### Exercise instructions
If a line in the entries below contains the word "will", it counts; report how many such lines there are, and only that number.

(Items listed in a dataset)

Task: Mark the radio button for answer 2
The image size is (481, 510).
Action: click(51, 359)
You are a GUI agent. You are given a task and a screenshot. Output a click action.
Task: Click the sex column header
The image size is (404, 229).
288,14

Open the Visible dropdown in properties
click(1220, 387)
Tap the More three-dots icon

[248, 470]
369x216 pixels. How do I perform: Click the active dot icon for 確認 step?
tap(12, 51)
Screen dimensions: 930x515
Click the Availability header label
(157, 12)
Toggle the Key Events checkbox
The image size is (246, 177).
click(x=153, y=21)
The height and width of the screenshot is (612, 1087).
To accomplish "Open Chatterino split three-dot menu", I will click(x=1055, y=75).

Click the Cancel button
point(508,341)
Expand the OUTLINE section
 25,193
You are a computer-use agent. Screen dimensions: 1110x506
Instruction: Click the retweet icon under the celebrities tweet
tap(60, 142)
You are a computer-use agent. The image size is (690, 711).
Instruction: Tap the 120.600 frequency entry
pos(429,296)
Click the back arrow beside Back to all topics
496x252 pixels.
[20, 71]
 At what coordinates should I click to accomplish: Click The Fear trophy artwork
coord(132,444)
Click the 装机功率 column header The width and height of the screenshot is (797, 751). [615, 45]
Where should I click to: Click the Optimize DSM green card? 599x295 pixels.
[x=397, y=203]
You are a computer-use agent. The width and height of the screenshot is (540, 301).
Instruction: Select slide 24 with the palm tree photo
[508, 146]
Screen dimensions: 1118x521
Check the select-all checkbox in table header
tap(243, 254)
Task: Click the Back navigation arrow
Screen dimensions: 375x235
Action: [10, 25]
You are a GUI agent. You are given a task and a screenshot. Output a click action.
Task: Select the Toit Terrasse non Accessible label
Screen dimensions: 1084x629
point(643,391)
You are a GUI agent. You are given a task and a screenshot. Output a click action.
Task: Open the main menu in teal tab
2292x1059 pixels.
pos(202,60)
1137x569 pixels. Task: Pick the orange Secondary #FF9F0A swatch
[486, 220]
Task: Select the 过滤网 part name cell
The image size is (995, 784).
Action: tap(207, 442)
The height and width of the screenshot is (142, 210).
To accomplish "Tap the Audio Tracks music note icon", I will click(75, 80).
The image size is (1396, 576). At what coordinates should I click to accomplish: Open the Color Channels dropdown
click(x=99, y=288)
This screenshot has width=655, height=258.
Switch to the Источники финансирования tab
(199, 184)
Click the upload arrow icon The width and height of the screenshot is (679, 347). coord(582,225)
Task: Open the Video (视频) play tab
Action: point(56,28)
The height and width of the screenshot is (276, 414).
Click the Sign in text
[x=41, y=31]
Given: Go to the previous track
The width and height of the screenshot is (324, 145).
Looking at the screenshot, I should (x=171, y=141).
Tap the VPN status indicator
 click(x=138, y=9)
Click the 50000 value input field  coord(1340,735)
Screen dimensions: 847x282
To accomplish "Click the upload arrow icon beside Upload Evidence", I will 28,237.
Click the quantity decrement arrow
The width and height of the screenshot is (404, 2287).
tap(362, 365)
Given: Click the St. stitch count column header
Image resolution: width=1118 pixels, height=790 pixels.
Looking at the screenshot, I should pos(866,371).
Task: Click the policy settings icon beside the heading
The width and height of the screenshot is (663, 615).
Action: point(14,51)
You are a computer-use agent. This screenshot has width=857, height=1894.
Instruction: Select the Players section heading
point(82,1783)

### Answer to this problem
3